- Original title: ur
- Genre: Romantic drama; Serial drama; Teen drama;
- Based on: Tajdeed E Wafa by Sonia Naveed
- Written by: Samira Fazal
- Directed by: Ilyas Kashmiri
- Starring: Ainy Jaffri; Ahmed Ali; Naveen Waqar; Haroon Shahid;
- Country of origin: Pakistan
- Original language: Urdu
- No. of seasons: 1
- No. of episodes: 30

Production
- Producer: Momina Duraid
- Production location: Pakistan
- Camera setup: Multi-camera setup
- Production company: MD Productions

Original release
- Network: Hum TV
- Release: 24 September 2018 – 10 April 2019

= Tajdeed e Wafa =

Pakistani television series

Tajdeed-e-Wafa was a Pakistani drama produced by Momina Duraid under their banner MD Productions.
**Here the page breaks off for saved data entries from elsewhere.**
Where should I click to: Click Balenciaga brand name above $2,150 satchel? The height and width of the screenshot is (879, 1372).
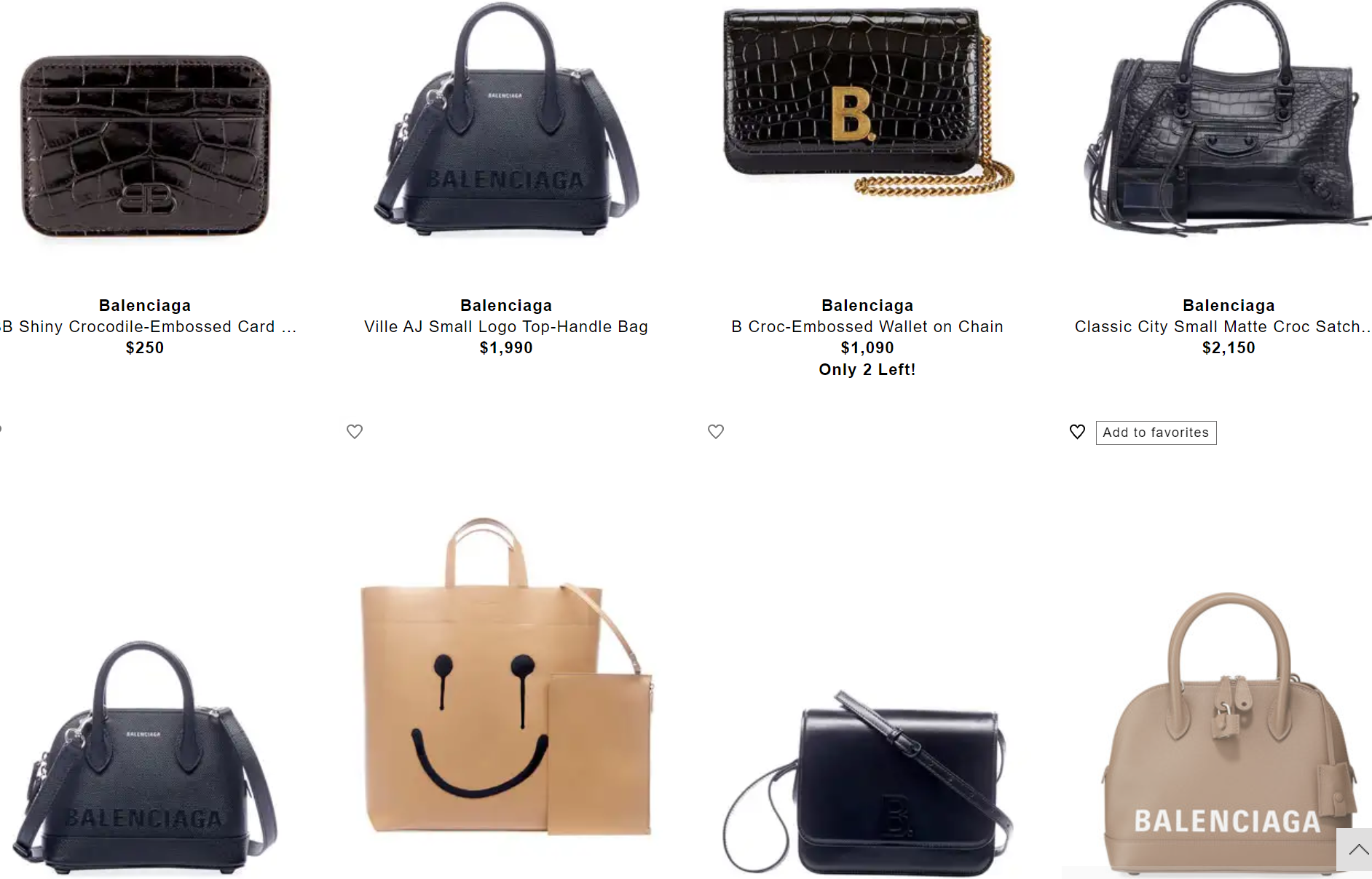(1229, 305)
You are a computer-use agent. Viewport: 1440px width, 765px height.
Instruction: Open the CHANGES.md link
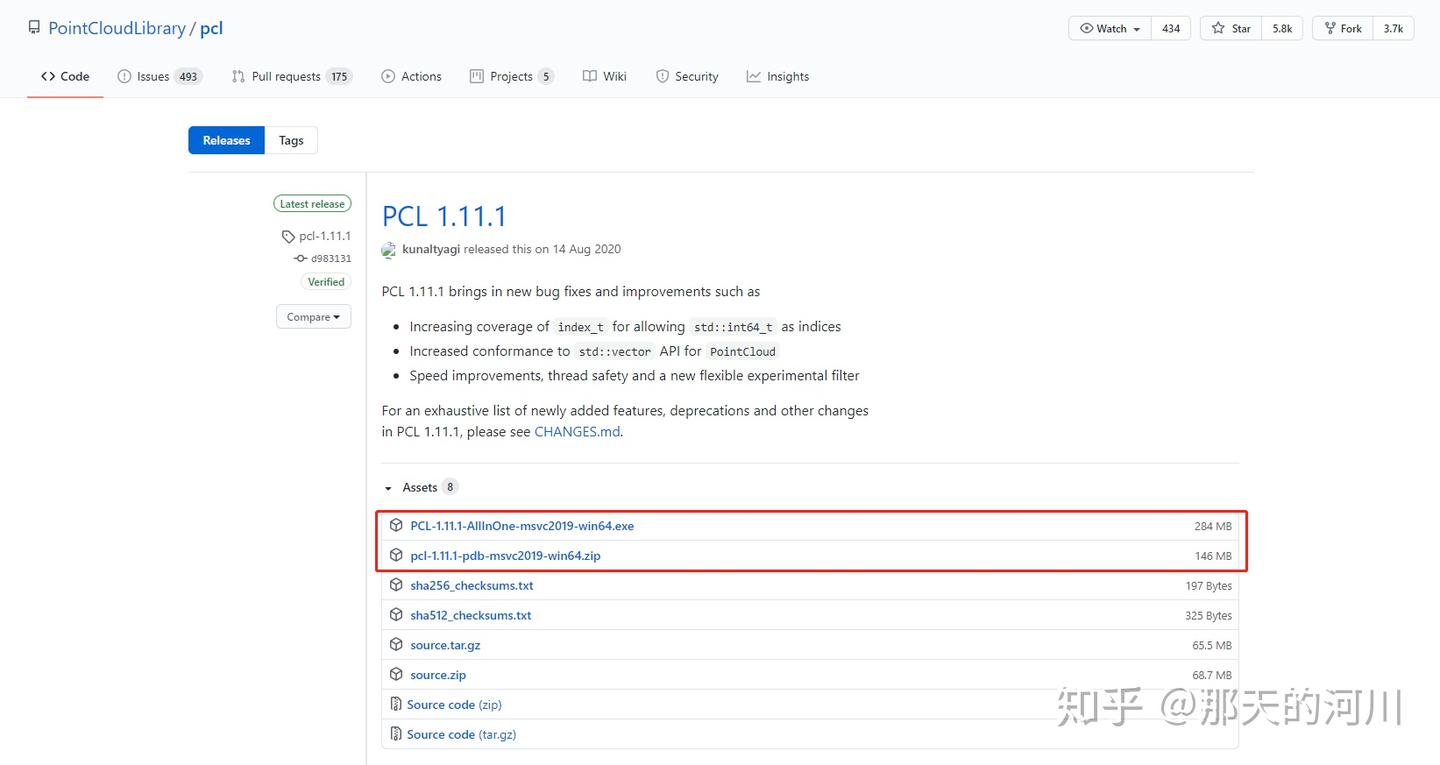(577, 431)
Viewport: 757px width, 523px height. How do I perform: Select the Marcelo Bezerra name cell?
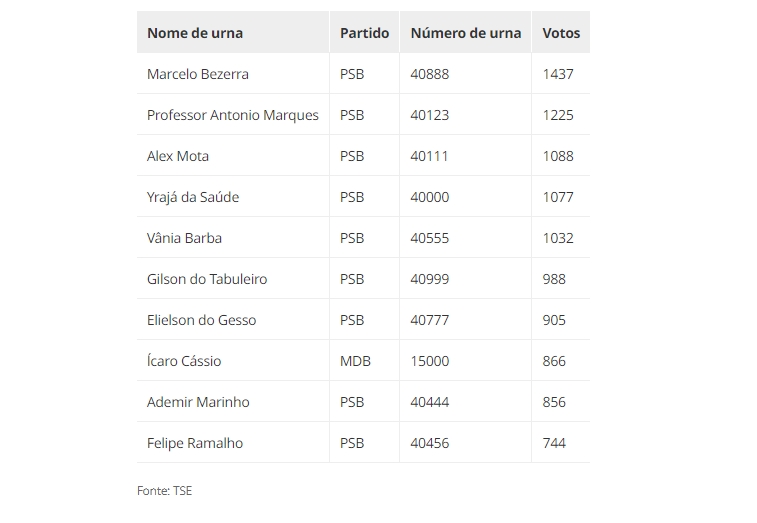point(233,73)
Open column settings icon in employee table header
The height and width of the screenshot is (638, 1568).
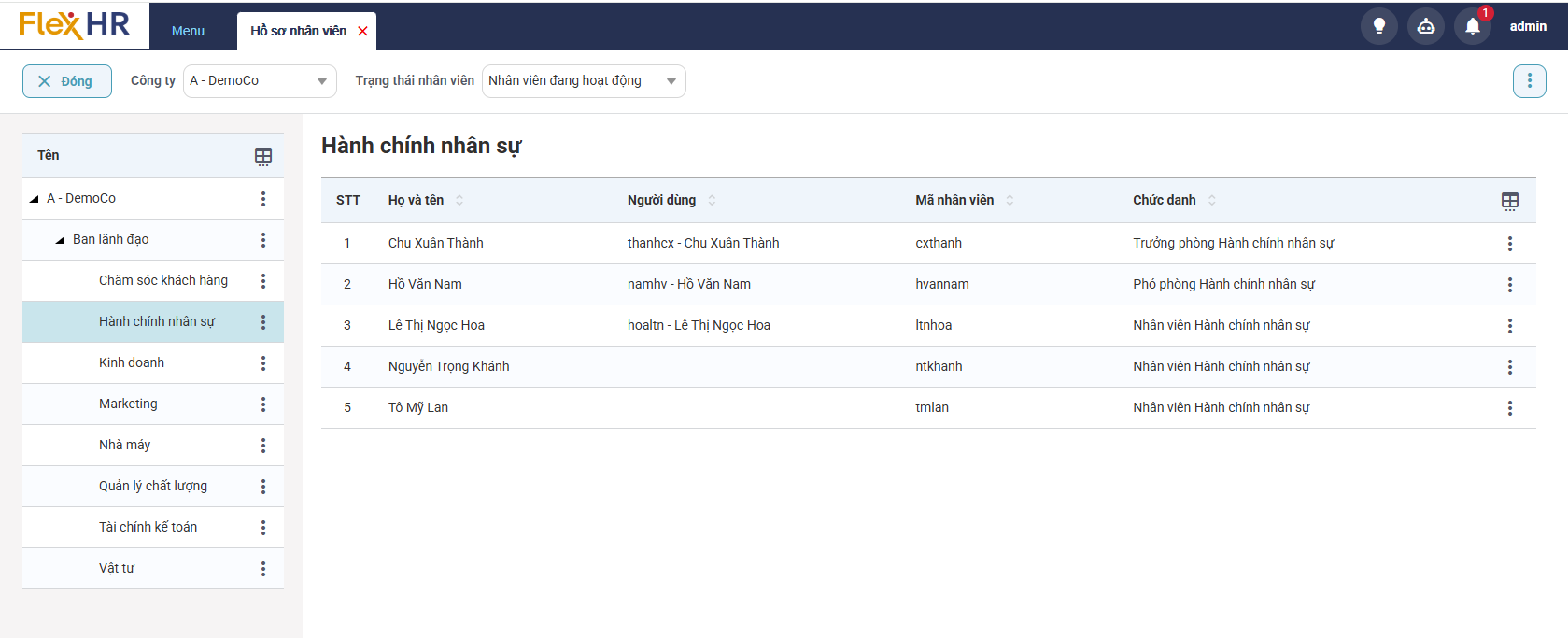1509,201
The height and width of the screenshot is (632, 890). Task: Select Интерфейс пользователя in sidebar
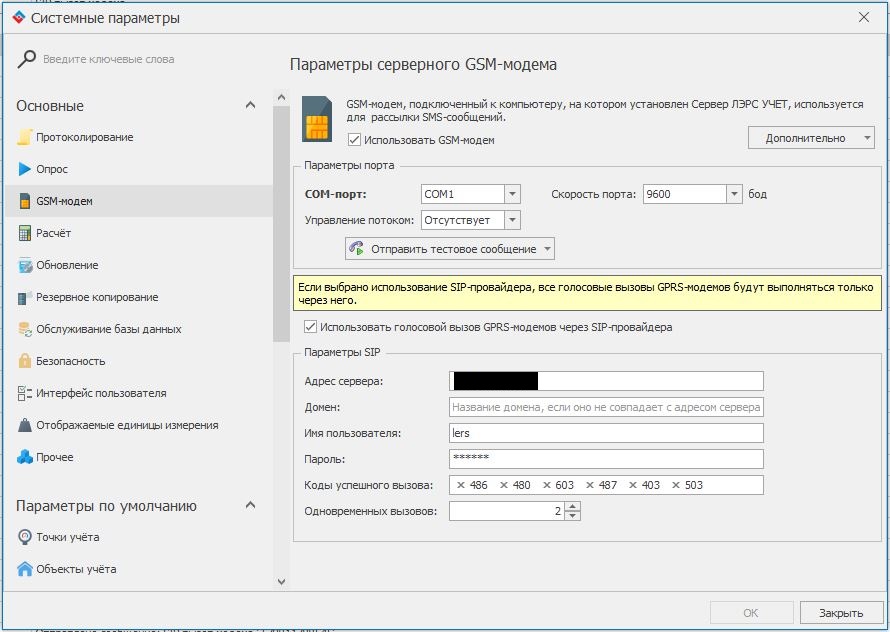coord(101,393)
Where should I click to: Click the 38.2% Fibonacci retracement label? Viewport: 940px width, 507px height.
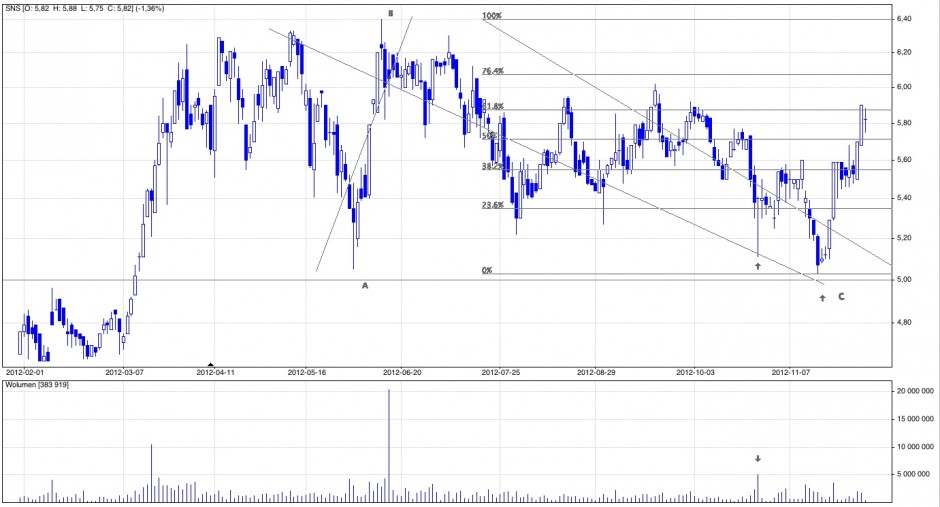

It was directed by Ilyas Kashmiri, written by Samira Fazal, and starred Ainy Jaffry, Ahmed Ali, Naveen Waqar, and Haroon Shahid.

== Cast ==
- Ainy Jaffri as Hareem Arsal.
- Ahmed Ali Akbar as Arsal, Ashar's younger brother.
- Naveen Waqar as Neha Ashar; Ashar's wife.
- Haroon Shahid as Ashar, elder brother of Arsal
- Shamil Khan as young (Abid Ali).
- Tahira Imam as mother of Arsal and Ashar.
- Laila Zuberi as Sheeba Jamal, Hareem's mother.
- Nargis Rasheed as Arsal's Aunt, Warisha's Stepmother.
- Areej Mohyudin as Warisha
- Abid Ali as father of Arsal and Ashar.
- Humayun Gul as Hareem's father.

== Soundtrack ==

The title song was sung by Amanat Ali & Dania Farooq. The music was composed by Naveed Nashad and the lyrics were written by Imran Raza.

== Production ==
The filming for the series took place in Islamabad in 2018.